Por un momento pensé que se volvió loco, que pretendía entregarnos a los hombres y mujeres del planeta.

—¿Y qué encontró? —pregunté.

—Nada hasta el momento. El objeto tiene una atmósfera muy densa, necesaria para distribuir el calor por toda la superficie. Para obtener más datos se debe enviar una sonda; una acción aprobada solo si el referéndum falla a su favor. No puedo perder material de recirculación para la nave.

—Lo sabes todo, ¿verdad? Sabes lo que hará.
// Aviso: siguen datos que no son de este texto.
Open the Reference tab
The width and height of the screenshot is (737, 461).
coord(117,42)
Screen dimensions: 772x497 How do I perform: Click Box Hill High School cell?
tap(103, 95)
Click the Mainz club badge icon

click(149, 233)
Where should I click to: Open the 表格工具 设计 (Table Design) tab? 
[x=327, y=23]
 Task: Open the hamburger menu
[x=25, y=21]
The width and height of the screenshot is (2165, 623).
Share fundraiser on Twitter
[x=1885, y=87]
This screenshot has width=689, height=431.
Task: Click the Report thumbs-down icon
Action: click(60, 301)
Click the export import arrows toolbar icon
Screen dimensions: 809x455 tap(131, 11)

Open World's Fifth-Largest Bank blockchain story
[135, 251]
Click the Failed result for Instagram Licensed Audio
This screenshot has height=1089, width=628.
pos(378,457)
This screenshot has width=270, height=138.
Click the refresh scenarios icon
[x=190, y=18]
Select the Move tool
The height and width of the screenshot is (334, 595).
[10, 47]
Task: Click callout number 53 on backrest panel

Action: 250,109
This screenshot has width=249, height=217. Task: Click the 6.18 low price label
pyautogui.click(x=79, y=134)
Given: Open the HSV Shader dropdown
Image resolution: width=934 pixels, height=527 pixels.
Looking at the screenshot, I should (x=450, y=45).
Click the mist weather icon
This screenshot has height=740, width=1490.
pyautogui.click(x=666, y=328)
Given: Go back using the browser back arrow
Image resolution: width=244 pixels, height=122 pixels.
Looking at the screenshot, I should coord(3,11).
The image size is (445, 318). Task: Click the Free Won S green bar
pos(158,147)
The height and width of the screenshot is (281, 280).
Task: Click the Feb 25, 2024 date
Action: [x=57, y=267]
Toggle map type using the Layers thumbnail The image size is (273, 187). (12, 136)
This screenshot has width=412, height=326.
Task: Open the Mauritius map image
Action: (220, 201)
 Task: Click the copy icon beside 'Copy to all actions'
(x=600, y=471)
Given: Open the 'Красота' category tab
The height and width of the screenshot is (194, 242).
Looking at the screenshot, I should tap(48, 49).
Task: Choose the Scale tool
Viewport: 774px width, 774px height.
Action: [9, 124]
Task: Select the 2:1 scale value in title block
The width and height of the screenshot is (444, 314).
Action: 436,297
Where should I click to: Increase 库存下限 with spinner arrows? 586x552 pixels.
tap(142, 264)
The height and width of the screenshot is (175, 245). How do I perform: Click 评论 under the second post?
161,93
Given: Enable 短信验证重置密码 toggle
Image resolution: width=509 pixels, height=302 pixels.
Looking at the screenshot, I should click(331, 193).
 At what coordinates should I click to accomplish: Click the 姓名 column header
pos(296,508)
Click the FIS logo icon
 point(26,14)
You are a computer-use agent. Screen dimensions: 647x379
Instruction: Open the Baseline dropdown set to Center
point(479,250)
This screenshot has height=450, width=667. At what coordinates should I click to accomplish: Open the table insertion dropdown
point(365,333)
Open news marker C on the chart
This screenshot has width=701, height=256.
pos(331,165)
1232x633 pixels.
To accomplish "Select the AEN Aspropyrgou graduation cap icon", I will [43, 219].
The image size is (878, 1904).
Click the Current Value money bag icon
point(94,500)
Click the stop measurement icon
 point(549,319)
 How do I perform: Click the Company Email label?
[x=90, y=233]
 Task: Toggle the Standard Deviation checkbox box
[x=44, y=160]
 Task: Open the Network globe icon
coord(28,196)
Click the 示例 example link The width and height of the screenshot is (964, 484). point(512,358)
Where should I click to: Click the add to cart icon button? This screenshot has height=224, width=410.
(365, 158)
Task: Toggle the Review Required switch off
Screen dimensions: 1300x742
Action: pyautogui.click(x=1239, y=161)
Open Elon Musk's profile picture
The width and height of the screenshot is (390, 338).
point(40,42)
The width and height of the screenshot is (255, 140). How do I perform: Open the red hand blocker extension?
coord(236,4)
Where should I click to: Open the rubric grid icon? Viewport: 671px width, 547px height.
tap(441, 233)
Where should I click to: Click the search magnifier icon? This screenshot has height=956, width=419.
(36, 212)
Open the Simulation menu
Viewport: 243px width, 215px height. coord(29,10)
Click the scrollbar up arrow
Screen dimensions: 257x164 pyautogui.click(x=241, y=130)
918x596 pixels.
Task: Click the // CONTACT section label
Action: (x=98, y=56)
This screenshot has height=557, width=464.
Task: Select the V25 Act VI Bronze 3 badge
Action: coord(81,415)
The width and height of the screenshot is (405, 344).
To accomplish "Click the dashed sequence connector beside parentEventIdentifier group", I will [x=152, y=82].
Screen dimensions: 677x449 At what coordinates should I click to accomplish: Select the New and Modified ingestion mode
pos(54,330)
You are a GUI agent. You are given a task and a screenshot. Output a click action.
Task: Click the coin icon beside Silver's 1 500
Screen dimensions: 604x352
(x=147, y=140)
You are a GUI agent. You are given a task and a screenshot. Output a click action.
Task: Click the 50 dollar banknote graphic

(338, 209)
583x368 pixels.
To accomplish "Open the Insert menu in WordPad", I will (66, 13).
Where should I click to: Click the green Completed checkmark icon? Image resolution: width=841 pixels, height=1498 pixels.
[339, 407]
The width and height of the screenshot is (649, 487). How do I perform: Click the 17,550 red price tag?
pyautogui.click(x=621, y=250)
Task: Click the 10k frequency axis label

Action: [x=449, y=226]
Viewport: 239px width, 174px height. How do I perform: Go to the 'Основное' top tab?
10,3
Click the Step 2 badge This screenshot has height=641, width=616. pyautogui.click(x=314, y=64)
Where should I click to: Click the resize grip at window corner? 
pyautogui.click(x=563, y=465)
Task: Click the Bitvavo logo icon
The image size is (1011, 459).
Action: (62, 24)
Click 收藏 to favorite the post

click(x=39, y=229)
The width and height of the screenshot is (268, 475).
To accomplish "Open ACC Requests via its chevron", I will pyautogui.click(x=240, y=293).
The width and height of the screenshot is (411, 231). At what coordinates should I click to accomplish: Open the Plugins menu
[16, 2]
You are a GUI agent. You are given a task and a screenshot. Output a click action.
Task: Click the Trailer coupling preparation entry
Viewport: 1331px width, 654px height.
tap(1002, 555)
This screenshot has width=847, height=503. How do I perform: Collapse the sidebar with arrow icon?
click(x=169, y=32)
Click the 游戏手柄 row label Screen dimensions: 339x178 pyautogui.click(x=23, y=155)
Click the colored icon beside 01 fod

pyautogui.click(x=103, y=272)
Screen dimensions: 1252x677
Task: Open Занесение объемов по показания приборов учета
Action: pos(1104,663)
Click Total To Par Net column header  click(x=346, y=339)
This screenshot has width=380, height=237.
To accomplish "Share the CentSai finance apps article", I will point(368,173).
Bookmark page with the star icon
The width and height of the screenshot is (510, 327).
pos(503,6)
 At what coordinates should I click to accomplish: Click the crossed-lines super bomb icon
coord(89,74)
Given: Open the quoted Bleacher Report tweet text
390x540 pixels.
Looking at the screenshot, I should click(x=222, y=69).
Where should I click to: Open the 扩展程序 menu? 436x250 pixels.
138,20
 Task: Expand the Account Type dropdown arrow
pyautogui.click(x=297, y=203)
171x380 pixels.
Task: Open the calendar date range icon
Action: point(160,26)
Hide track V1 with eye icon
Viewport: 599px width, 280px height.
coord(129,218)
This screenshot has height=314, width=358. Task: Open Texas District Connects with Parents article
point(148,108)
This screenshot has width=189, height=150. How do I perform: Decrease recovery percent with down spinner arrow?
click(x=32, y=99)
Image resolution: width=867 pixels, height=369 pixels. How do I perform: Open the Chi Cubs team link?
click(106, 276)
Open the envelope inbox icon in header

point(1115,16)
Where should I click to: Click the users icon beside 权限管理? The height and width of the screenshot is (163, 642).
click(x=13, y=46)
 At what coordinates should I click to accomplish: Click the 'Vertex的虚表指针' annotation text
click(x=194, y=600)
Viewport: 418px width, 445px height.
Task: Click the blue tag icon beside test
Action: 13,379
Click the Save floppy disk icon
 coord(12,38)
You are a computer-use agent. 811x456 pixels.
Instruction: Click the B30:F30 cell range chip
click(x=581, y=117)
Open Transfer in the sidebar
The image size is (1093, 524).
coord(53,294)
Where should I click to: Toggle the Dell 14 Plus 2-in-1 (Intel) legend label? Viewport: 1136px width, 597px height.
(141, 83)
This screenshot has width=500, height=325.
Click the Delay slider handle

—Es mi deber estar al tanto de las acciones que se desarrollan la nave.

—¿Qué opinas al respecto?

—No tengo la capacidad de emitir opiniones, señor. —Se detuvo un momento. Escuché un ruido de estática en el fondo, como si dudara lo que diría después. —Pero según mis aproximaciones, las consecuencias resultarían fatales para el éxito de la misión.

—¿Me pides que haga algo al respecto?

—Pedir algo sería poseer pensamiento propio, señor. No, yo no hago eso.


El sonido que emitían los pasos de Joao rompieron la conversación. La voz de Octavia desapareció de mis oídos, no sin antes decir lo que podría traducirse en un «por favor».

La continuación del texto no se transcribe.